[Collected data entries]
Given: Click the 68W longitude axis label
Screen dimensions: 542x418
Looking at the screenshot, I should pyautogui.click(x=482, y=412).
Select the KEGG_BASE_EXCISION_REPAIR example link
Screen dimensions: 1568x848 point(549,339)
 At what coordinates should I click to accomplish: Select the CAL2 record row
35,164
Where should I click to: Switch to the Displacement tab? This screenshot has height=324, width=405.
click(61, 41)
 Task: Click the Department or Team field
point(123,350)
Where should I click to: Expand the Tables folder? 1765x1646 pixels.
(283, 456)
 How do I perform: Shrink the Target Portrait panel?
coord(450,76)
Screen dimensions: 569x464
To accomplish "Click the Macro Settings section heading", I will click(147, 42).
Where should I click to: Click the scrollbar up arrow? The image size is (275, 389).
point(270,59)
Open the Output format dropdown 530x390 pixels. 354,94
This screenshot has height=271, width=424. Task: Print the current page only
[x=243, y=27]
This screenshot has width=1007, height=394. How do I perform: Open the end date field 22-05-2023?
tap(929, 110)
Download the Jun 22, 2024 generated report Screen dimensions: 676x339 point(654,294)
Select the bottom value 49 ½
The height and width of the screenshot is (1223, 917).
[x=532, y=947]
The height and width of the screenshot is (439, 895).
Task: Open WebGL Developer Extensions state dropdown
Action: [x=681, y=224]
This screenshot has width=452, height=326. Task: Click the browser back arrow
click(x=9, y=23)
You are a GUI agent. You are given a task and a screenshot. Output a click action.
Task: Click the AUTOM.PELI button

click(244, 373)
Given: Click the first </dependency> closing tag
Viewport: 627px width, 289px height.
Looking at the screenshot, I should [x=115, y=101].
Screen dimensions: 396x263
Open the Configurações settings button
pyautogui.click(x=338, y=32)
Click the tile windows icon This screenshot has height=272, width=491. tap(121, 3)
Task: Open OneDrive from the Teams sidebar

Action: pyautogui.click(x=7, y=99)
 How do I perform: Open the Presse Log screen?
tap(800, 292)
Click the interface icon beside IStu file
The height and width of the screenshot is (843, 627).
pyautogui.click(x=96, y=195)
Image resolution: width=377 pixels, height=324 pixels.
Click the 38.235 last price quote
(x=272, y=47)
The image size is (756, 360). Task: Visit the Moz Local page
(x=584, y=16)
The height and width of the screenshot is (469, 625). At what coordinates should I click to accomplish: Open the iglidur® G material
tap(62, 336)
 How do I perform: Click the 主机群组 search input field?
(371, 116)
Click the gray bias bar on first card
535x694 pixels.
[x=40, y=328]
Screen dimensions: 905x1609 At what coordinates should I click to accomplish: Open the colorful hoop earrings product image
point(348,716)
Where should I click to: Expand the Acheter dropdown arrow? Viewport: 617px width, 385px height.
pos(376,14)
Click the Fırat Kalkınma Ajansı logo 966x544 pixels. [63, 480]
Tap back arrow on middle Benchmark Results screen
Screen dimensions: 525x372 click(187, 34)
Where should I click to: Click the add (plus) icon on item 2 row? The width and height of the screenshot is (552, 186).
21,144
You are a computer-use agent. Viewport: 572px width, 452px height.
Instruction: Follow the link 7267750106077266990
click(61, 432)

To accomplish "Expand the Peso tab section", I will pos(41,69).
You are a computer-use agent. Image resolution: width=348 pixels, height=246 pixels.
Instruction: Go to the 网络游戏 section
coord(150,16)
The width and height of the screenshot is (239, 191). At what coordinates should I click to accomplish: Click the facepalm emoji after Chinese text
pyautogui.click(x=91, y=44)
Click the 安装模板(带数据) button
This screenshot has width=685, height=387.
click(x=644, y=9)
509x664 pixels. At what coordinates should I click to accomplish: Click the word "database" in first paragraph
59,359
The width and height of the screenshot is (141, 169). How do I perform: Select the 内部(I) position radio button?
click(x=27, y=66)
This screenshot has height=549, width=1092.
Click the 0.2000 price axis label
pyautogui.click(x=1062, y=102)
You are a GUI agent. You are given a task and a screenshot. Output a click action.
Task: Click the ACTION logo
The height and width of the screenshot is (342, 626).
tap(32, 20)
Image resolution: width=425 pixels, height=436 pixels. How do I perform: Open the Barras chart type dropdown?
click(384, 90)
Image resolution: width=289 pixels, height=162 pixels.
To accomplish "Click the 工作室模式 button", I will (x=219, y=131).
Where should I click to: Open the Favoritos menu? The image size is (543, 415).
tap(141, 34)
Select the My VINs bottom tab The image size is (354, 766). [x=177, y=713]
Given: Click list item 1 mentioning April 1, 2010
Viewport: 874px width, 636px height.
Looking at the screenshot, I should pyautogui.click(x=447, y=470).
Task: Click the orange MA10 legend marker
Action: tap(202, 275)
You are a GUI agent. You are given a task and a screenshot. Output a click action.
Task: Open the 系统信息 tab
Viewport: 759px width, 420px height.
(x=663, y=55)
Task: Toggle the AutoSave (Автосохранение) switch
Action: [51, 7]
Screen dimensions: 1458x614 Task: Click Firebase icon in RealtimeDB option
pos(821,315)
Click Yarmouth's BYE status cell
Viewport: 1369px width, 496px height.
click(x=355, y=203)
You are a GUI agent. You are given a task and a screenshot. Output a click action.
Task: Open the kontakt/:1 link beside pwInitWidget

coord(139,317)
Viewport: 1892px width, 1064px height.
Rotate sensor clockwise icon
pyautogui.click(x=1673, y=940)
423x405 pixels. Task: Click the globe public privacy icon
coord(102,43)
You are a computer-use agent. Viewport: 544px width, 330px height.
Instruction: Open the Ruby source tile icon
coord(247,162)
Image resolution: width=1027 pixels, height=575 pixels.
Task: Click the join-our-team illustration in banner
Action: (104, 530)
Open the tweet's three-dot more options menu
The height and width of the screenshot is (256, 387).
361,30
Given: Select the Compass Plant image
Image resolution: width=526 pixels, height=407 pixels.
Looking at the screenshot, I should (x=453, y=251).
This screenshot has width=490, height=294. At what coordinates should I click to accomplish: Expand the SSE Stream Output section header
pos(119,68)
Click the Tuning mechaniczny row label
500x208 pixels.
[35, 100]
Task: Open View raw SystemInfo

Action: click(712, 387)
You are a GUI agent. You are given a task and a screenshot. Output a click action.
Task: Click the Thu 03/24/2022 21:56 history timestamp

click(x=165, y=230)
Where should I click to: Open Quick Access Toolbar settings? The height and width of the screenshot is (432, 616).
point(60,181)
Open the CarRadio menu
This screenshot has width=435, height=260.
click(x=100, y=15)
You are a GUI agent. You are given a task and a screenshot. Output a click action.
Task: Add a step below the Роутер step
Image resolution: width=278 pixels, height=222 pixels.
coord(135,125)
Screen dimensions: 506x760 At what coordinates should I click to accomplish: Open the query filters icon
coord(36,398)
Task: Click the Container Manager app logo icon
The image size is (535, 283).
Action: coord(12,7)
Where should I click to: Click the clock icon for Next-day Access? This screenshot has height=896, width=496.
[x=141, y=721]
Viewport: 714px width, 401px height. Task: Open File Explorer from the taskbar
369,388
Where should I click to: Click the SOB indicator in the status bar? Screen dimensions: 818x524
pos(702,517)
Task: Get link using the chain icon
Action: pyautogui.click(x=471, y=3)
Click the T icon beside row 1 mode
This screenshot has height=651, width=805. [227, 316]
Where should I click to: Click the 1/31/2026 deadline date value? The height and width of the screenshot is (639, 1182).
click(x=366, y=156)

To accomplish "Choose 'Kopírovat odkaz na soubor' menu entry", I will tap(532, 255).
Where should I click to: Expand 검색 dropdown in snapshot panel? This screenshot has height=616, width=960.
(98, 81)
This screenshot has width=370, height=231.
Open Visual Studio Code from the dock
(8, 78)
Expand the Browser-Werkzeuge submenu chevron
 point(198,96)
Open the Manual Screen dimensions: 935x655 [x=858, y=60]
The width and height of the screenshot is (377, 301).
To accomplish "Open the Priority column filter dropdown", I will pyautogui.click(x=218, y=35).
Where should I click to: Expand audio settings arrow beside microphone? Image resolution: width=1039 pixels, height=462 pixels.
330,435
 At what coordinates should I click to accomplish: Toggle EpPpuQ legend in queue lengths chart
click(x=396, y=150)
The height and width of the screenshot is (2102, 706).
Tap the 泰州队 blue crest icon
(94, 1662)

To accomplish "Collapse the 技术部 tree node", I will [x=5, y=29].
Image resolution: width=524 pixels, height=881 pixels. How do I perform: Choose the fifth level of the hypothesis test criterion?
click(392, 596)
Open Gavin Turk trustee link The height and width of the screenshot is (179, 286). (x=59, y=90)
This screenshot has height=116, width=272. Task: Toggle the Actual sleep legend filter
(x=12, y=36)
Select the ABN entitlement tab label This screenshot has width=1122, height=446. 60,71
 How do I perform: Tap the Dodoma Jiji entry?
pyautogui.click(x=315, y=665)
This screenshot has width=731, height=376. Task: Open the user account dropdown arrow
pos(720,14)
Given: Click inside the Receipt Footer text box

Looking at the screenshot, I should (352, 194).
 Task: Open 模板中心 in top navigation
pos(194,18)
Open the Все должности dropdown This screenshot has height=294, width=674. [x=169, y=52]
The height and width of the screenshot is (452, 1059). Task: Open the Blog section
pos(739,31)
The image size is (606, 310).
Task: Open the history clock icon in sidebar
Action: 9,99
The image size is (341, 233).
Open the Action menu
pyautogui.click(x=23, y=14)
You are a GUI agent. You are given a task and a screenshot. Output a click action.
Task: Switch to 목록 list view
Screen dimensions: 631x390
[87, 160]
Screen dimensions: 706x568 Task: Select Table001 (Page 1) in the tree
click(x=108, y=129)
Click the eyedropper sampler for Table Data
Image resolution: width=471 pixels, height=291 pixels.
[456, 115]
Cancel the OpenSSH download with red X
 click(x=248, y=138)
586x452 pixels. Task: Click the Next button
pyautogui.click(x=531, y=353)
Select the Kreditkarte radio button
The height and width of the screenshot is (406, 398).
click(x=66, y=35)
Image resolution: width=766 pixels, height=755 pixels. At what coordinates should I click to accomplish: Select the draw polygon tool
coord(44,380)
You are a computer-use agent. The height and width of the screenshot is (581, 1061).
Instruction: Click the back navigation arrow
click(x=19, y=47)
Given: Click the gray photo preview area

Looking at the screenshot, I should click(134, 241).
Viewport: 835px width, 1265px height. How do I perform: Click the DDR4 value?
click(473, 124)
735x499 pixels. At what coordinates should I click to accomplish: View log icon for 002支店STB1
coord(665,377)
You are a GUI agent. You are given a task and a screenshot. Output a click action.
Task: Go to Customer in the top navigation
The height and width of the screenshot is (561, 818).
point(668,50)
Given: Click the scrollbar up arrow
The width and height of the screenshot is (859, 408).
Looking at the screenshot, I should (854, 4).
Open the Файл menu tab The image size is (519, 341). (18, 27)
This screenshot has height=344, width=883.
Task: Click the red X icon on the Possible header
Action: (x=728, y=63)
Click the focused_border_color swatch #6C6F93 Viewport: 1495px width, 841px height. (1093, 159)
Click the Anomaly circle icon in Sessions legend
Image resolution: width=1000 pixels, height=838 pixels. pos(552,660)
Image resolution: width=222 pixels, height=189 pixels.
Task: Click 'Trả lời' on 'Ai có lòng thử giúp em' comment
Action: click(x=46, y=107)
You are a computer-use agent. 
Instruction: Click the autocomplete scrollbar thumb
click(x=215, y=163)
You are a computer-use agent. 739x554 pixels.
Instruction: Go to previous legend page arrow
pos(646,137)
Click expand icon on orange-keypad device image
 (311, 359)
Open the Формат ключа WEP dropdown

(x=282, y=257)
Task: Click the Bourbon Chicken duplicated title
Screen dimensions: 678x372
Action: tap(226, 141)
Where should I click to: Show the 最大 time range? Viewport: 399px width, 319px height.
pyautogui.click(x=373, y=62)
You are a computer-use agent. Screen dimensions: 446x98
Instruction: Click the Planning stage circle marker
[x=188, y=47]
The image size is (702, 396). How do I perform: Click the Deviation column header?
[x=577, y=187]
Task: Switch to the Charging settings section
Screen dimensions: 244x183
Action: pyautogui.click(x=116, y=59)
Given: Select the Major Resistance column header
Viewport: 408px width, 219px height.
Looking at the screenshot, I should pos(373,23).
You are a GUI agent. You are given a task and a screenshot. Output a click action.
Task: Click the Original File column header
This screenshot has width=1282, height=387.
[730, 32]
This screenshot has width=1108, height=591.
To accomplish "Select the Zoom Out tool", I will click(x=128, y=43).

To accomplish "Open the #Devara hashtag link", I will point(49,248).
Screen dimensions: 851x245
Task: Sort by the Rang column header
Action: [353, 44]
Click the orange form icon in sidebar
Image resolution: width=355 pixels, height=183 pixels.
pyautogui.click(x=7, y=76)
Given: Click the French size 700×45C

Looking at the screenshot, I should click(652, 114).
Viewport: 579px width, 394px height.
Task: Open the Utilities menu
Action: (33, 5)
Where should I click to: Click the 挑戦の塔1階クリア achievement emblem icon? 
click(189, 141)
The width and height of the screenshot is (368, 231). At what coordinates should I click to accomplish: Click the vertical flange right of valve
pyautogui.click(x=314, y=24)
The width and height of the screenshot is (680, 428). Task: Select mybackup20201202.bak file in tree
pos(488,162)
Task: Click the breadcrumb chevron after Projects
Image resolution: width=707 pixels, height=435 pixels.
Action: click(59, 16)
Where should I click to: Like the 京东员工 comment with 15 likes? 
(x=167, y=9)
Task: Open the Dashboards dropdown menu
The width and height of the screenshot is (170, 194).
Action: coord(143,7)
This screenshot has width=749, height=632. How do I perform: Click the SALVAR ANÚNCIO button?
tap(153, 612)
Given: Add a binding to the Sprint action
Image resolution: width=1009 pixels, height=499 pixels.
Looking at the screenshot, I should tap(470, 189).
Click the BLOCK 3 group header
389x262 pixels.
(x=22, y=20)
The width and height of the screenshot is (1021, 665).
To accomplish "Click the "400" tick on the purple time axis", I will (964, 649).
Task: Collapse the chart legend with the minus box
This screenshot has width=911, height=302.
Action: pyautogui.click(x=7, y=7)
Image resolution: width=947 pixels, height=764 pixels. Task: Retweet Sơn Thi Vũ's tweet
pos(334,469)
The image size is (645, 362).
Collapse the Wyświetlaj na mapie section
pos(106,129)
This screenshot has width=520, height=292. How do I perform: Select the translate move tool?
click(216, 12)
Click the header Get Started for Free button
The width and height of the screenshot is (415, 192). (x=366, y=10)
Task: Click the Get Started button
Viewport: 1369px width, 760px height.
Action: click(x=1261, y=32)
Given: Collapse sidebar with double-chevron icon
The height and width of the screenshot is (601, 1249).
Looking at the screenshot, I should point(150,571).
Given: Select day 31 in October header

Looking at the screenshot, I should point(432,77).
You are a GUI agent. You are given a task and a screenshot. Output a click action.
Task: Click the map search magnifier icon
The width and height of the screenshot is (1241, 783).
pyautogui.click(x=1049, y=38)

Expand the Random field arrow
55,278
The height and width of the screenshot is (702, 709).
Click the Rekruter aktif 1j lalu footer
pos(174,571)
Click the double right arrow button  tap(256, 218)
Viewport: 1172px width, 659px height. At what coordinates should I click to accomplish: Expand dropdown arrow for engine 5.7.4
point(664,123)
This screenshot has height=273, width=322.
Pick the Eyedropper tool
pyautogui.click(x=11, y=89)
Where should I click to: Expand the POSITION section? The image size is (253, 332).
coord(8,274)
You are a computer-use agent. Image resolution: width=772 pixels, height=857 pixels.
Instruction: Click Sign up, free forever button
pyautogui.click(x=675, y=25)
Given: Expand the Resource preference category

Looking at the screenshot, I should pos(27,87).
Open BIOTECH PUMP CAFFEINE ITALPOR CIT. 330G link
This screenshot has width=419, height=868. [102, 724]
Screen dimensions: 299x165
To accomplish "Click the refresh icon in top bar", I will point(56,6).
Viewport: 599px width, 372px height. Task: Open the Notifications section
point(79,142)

= DIRECTIONS FOR THIS TASK =
Search the data above for "logo" and copy every line where it turns up.

= SOLVED EXERCISE =
Click the Fırat Kalkınma Ajansı logo 966x544 pixels. [63, 480]
Task: Click the ACTION logo
Task: Click the Container Manager app logo icon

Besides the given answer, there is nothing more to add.